__Objetivo do exercício__: Transcreva sem alterações o trecho do texto sobre a nota dos Estados Unidos contra Alexandre de Moraes que vai de "A decisão judicial" a "enquadrado pela legislação.".

__Trecho do documento__:
━━━
Os Estados Unidos, por meio do Escritório de Assuntos do Hemisfério Ocidental (WHA), emitiram uma nota de repúdio contra o ministro Alexandre de Moraes, do Supremo Tribunal Federal (STF), em razão da ordem de prisão domiciliar contra o ex-presidente Jair Bolsonaro (PL). Na manifestação, o governo norte-americano acusa o magistrado de “utilizar as instituições brasileiras para reprimir opositores e colocar em risco a democracia”.
A decisão judicial de Moraes foi publicada nesta segunda-feira (4/8) e aponta que Bolsonaro violou medidas cautelares ao participar, ainda que por vídeo previamente gravado, de uma manifestação em Copacabana, no Rio de Janeiro. O vídeo chegou a ser divulgado pelo senador Flávio Bolsonaro (PL-RJ), mas foi removido pouco tempo depois.
Na semana anterior, em 30 de julho, os Estados Unidos haviam incluído Alexandre de Moraes na lista de sanções da Lei Magnitsky — instrumento voltado a punir violações graves de direitos humanos e atos de corrupção. Moraes tornou-se o primeiro integrante do Judiciário de uma nação democrática a ser enquadrado pela legislação.
No mesmo dia, o presidente norte-americano Donald Trump anunciou a elevação da tarifa sobre produtos brasileiros de 10% para 40%. A chamada “tarifaço” é mencionada na decisão de Moraes, que acusa Jair e Eduardo Bolsonaro de coação processual por articulações que teriam influenciado na aplicação das sanções econômicas ao Brasil.
━━━
__Dados registrados__:
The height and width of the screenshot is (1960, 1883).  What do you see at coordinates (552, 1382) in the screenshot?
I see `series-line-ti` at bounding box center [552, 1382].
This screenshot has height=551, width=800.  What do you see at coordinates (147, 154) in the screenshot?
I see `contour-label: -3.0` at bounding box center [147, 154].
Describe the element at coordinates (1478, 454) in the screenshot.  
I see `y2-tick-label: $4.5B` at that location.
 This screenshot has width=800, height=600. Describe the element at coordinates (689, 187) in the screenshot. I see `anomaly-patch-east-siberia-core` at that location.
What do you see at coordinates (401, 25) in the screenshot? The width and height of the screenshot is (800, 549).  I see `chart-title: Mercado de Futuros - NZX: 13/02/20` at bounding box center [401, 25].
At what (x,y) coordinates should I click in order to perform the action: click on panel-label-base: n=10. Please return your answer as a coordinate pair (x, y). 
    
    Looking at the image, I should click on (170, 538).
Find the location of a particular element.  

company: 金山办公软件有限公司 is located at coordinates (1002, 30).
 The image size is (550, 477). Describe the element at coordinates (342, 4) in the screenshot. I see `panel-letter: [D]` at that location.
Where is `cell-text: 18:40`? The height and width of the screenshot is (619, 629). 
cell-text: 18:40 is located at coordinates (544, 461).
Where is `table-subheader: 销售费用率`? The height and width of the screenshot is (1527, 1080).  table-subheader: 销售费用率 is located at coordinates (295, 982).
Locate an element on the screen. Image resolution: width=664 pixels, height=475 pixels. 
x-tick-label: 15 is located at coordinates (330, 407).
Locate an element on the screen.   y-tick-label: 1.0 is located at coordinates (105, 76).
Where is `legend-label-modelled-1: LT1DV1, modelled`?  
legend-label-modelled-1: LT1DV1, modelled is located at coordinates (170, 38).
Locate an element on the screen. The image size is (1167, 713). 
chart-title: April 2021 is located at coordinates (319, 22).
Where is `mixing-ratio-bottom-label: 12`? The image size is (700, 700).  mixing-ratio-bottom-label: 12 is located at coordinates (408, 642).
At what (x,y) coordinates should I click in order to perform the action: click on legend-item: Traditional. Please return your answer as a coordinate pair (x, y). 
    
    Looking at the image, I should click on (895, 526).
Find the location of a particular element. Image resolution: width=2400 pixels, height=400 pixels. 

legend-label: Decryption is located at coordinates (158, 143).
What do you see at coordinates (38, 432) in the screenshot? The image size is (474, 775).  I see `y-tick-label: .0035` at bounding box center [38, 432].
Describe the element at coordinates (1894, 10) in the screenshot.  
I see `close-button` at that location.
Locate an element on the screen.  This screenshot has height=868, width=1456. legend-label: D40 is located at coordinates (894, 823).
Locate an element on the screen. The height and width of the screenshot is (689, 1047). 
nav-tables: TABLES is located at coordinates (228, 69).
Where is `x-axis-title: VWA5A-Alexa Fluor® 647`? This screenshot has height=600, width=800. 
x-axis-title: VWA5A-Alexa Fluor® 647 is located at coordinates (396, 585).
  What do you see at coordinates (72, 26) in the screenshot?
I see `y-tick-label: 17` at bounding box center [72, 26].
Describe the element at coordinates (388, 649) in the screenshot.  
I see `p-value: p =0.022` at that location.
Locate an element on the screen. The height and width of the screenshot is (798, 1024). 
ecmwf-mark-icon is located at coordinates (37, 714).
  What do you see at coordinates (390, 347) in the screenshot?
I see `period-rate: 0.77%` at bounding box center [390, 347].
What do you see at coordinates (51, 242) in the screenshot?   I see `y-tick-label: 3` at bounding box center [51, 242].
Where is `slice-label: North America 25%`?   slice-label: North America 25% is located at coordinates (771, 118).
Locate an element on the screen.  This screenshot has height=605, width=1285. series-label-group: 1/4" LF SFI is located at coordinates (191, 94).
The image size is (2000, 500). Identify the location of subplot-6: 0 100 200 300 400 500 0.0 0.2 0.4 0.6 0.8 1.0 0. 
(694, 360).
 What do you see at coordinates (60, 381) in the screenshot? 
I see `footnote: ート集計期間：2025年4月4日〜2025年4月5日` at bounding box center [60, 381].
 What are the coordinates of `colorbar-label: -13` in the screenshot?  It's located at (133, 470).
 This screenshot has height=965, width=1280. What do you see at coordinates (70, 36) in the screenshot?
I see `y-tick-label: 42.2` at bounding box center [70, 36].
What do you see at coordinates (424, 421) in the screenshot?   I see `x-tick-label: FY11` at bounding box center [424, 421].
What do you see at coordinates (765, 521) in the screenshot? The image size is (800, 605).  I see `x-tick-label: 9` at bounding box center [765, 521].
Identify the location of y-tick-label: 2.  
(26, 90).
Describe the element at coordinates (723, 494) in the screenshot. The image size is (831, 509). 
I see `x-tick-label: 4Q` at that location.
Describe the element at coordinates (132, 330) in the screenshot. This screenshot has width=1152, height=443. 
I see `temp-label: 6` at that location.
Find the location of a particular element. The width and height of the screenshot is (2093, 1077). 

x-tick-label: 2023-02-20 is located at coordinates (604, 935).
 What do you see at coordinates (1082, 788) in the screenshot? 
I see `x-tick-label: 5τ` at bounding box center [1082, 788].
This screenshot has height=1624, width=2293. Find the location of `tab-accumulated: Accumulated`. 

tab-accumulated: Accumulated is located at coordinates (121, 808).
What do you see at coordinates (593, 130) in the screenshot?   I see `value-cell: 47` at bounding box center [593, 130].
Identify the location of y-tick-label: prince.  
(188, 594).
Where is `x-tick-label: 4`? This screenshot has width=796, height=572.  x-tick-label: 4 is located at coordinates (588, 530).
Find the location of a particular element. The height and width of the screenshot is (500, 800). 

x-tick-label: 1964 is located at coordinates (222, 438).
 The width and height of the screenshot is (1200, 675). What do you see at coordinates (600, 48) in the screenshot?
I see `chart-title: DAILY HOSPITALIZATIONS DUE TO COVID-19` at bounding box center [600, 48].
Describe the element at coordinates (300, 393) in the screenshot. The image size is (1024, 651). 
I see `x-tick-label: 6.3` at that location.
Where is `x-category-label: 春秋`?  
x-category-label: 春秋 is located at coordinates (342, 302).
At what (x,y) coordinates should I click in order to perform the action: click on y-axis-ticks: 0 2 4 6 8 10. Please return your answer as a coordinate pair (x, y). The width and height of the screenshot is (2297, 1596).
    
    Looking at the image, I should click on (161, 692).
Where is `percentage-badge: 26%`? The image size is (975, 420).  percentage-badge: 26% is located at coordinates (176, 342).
━━━
__Tarefa concluída__:
A decisão judicial de Moraes foi publicada nesta segunda-feira (4/8) e aponta que Bolsonaro violou medidas cautelares ao participar, ainda que por vídeo previamente gravado, de uma manifestação em Copacabana, no Rio de Janeiro. O vídeo chegou a ser divulgado pelo senador Flávio Bolsonaro (PL-RJ), mas foi removido pouco tempo depois.
Na semana anterior, em 30 de julho, os Estados Unidos haviam incluído Alexandre de Moraes na lista de sanções da Lei Magnitsky — instrumento voltado a punir violações graves de direitos humanos e atos de corrupção. Moraes tornou-se o primeiro integrante do Judiciário de uma nação democrática a ser enquadrado pela legislação.